Alongside Messenger Rooms, Facebook is introducing new AI-powered effects in Messenger that complement the app’s existing augmented reality filters. Among them are 360-degree backgrounds like luxe apartments and beaches, 14 camera filters with ambient lighting that brightens spaces and faces, and birthday- and camping-themed stickers and backdrops.

Facebook Live, Instagram, Portal, and Facebook Dating

Elsewhere on Facebook, Live With, a Facebook Live feature that was deprecated last November, has returned — it lets users add another person into a livestream no matter where they are in the world. Meanwhile, Events users will soon be able to mark events as online-only and integrate broadcast events from Live to guests. As for Facebook Pages, they’ll gain the ability to charge for access to Live video streams, from performances and meetings to professional conferences.

In other news, Facebook users can now add a donate button to Live videos wherever nonprofit fundraisers are available and access streaming video even on spotty connections — there are now options to listen only to the audio of a livestream or to dial in via a telephone number. And Facebook says it is expanding Stars, a feature that lets viewers monetarily support a video streamer, to more Pages in more countries.

On Instagram as of this week, users can watch and comment on livestreams from desktop or save videos to Instagram TV (IGTV), so that they stick around longer than the 24-hour limit in Instagram Stories and are easier to find. Meanwhile, on Portal, users will soon be able to go live to Facebook Pages and groups. (That latter feature’s launch neatly coincides with Facebook’s donation of thousands of Portal devices to U.S. veterans and health systems in the U.K.)

Lastly, Facebook is adding an option in the coming months to invite people to a “virtual date” — a one-on-one video chat — via Messenger.

The feature rollouts come days after WhatsApp expanded video call limits and following the unveiling of Tournaments, a new component of the Facebook Gaming app that lets users organize or join a video gaming tournament.

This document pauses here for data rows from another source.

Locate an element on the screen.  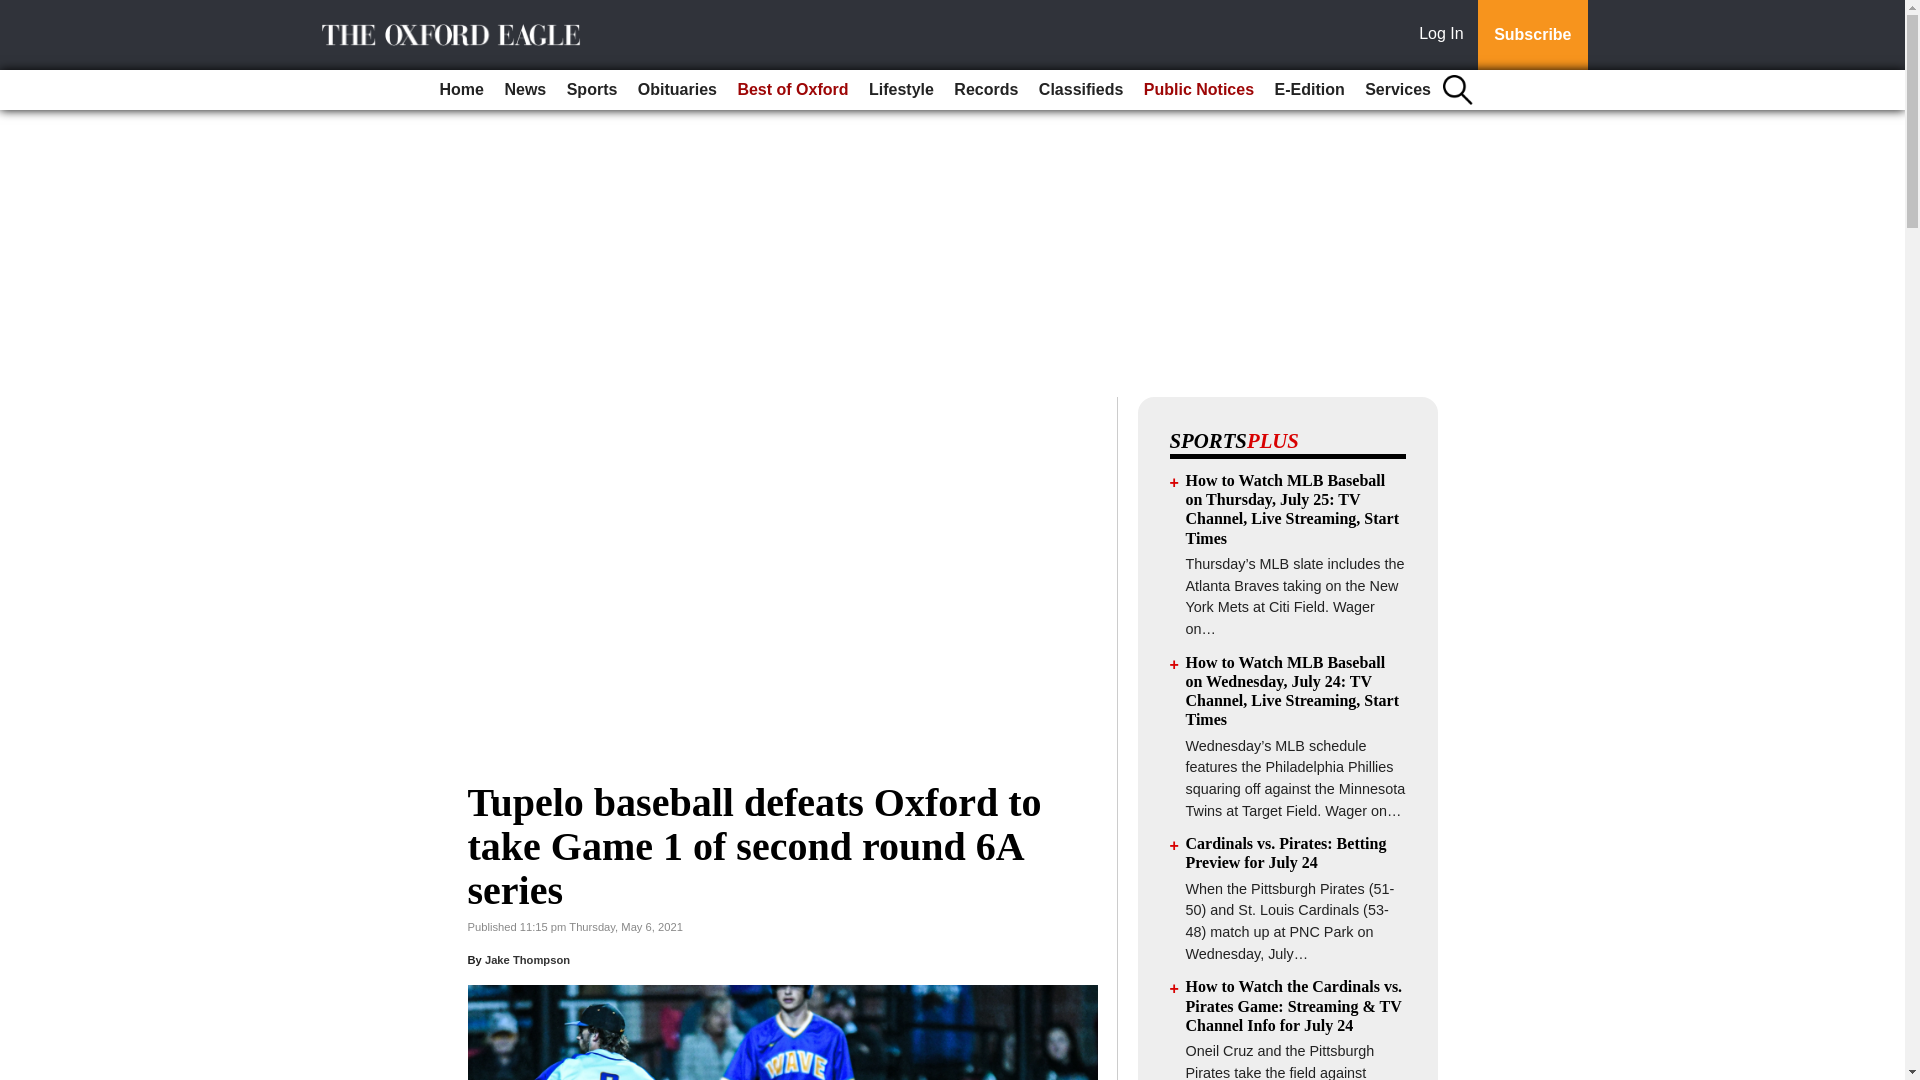
Jake Thompson is located at coordinates (528, 959).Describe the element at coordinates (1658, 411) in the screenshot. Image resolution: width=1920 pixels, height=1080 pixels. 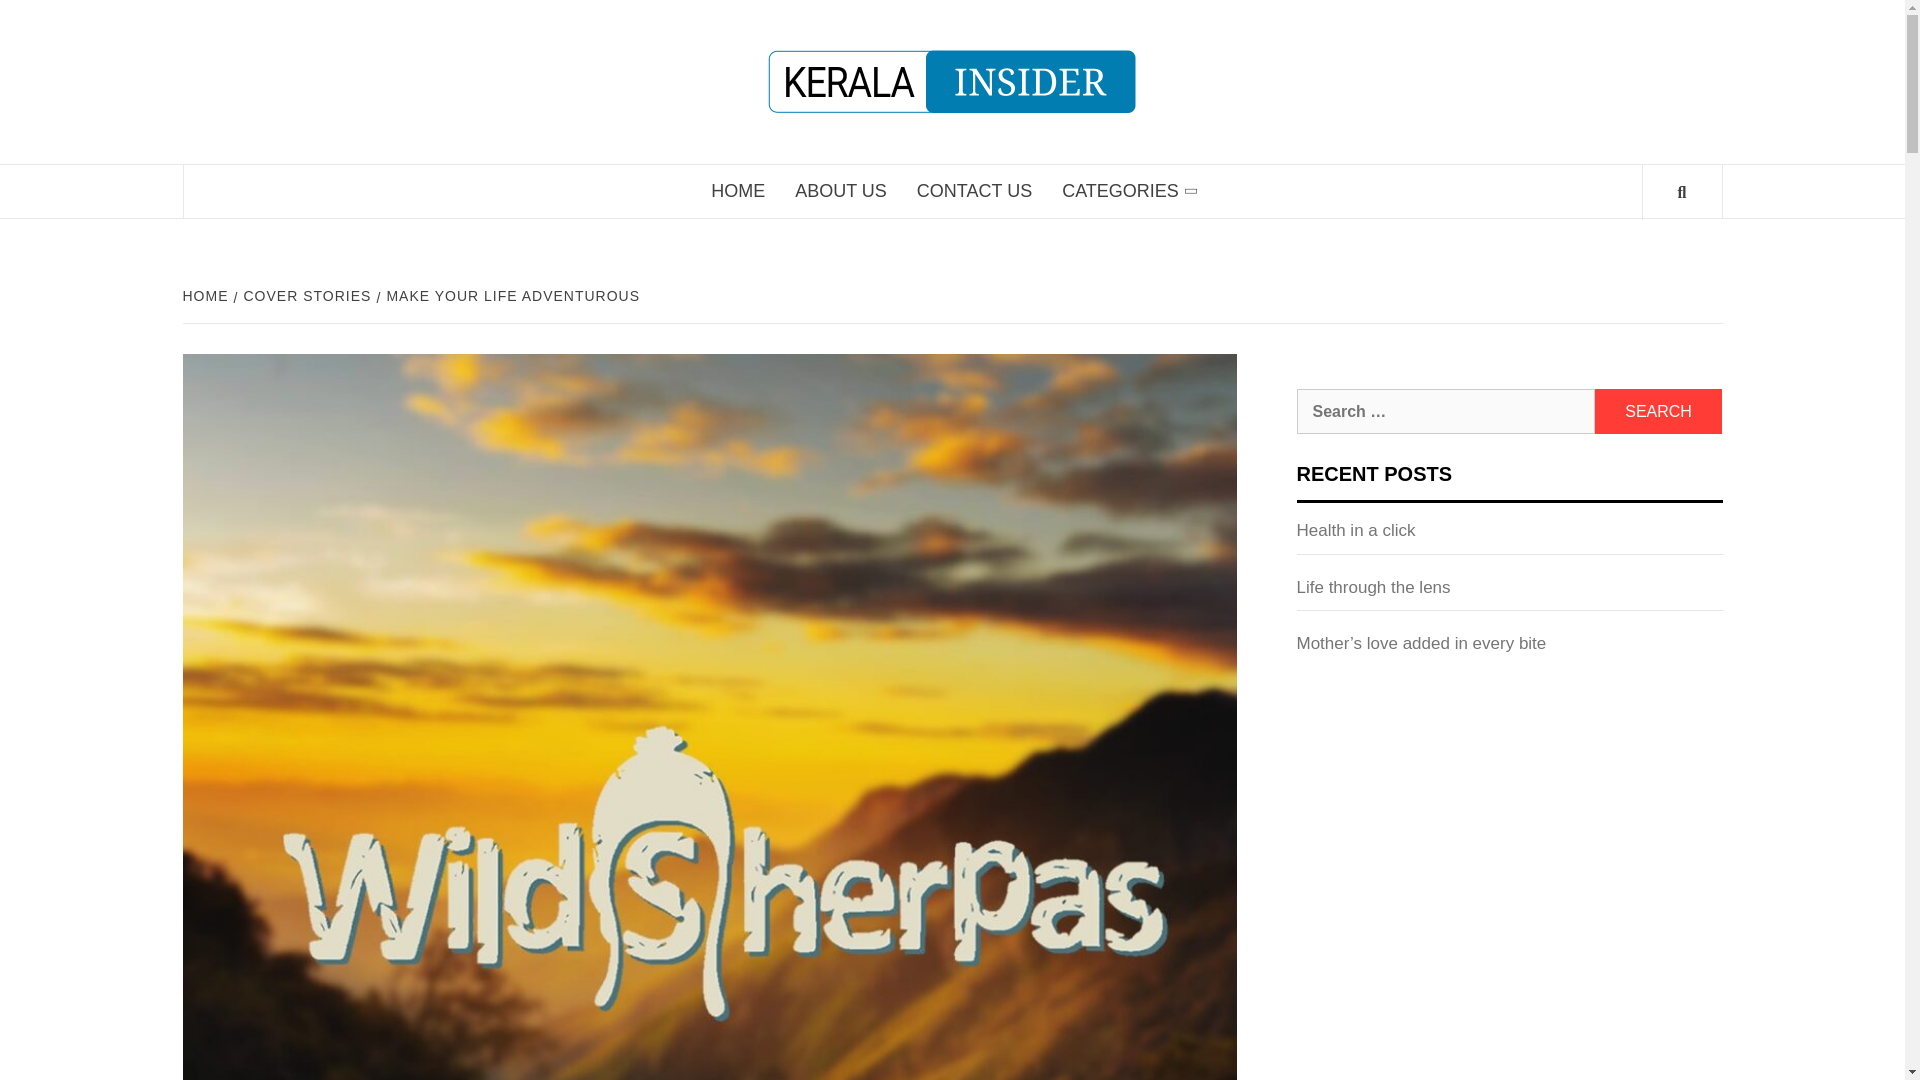
I see `Search` at that location.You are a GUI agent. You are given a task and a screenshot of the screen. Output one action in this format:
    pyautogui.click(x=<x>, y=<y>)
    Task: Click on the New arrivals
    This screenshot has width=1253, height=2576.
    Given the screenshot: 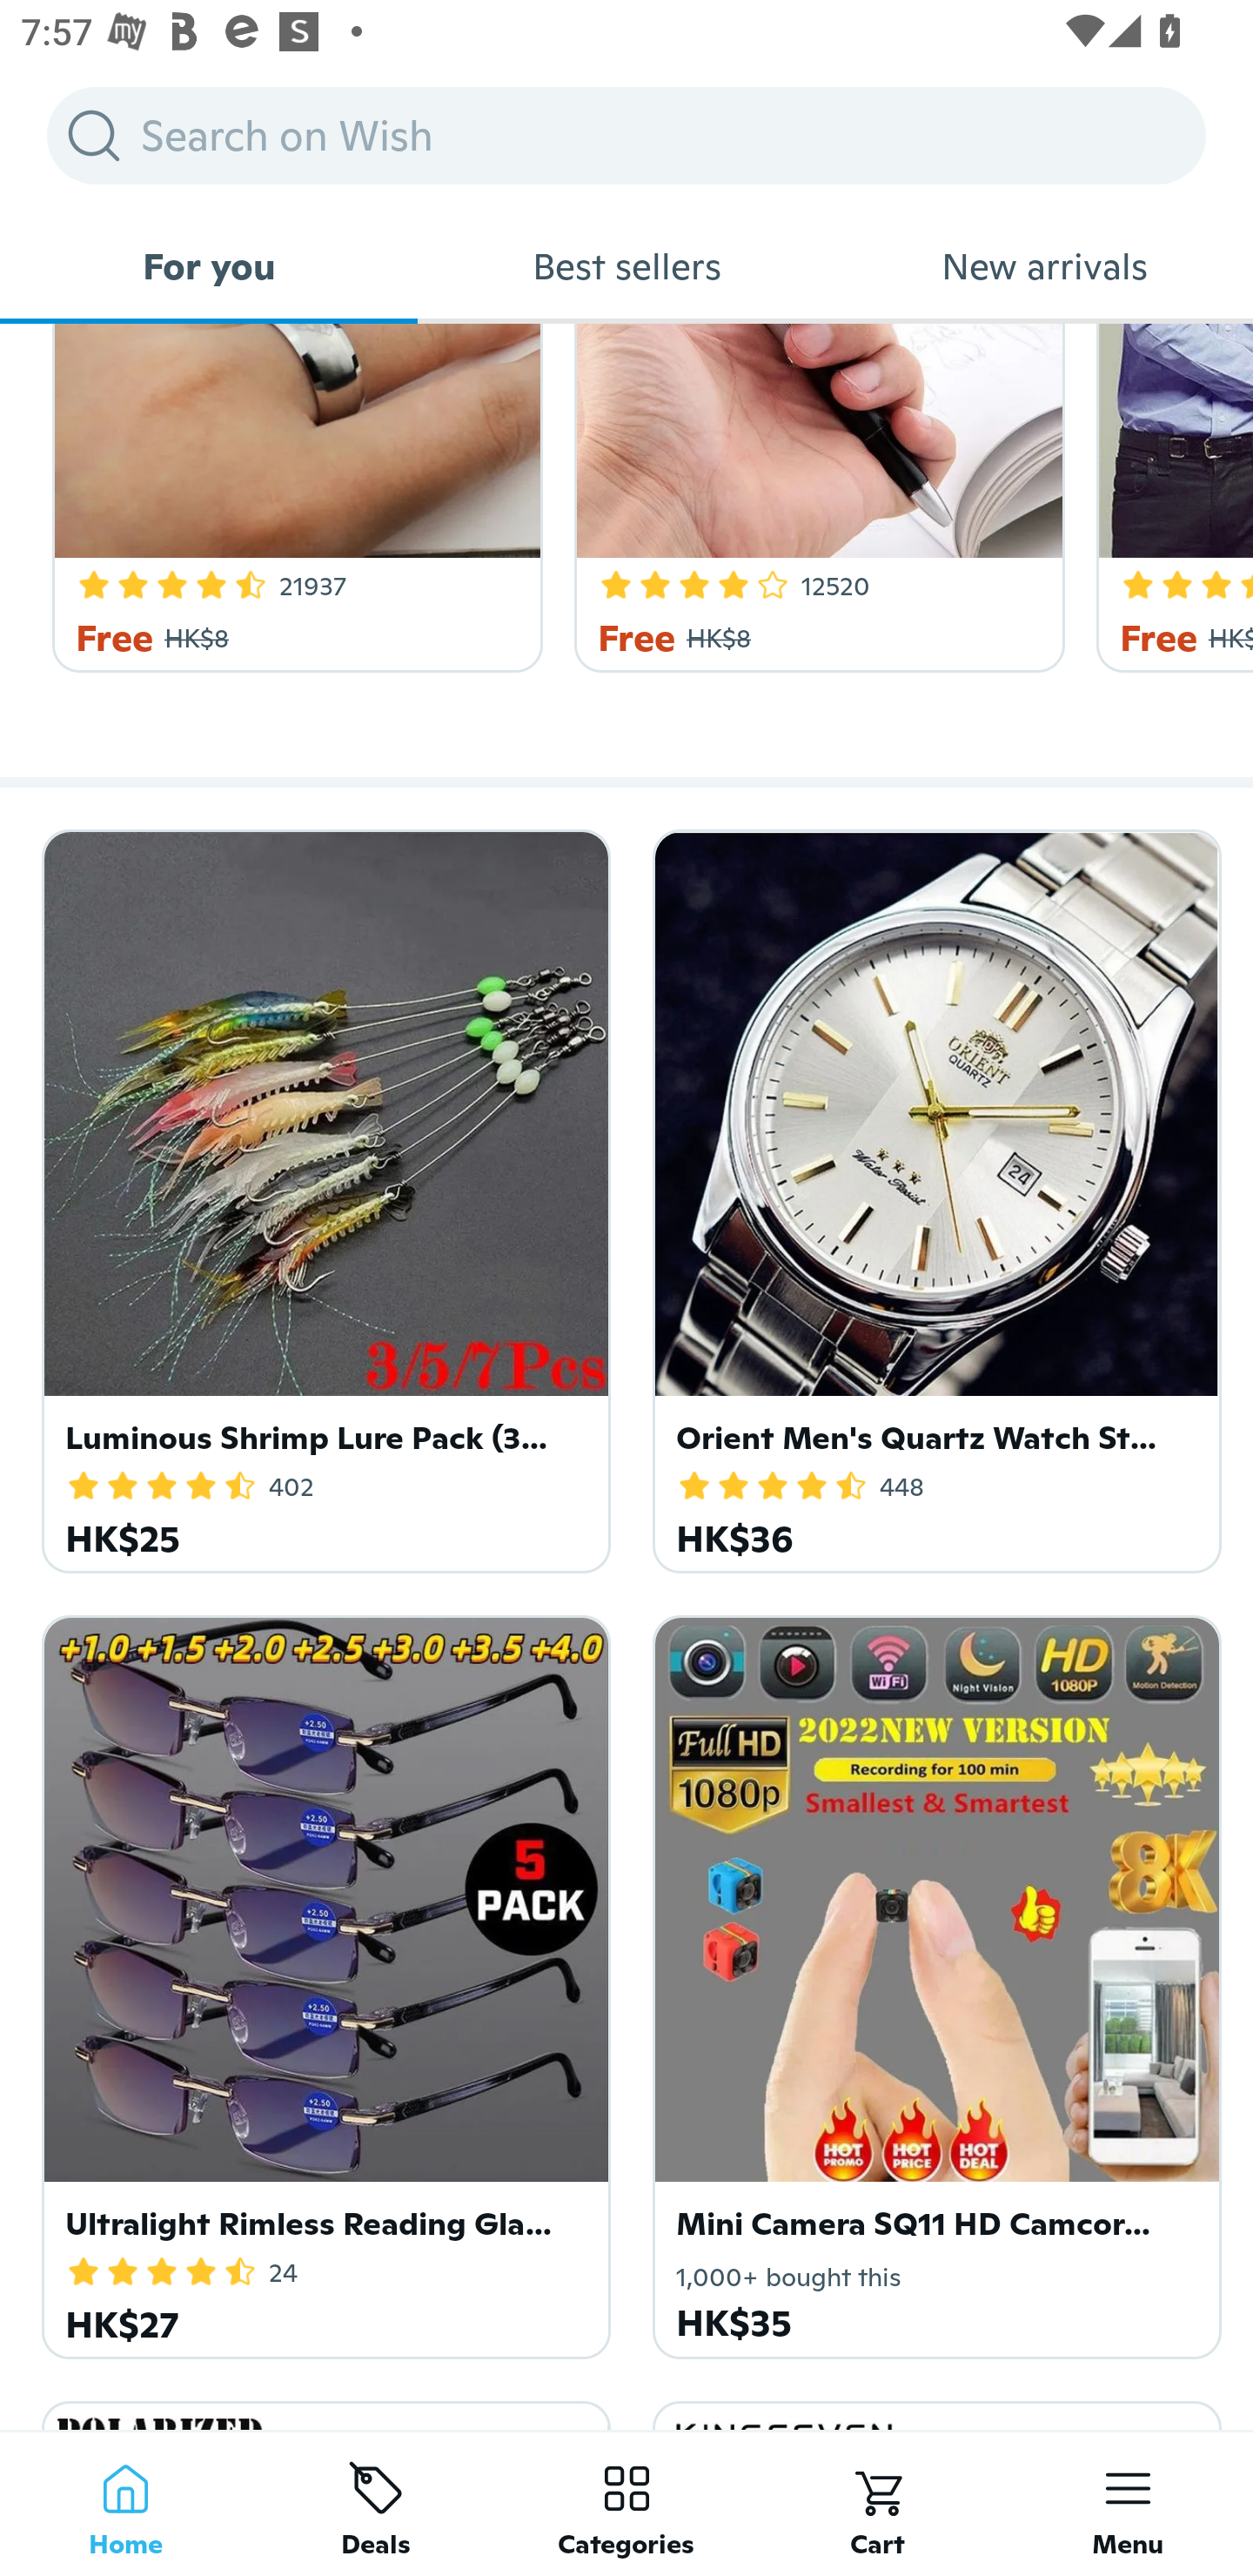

Brackets, leaderboards, and everything else happens virtually — people can host fan tournaments while streaming the action live and take advantage of fundraising tools to rally support for charitable causes.

Facebook’s response to the coronavirus extends beyond event facilitation. The company recently announced it would retroactively send alerts to any users who had interacted with pandemic-related content subsequently labeled misleading, and it launched a WhatsApp information hub and the Messenger Coronavirus Community Hub, which provides tips and resources to help users stay in touch with friends and communities while preventing the spread of misinformation. Facebook also began testing stricter limits for how many chats Messenger users can forward a message to at one time; banned ads for hand sanitizer, medical masks, and COVID-19 test kits; and removed its “pseudoscience” ad targeting category.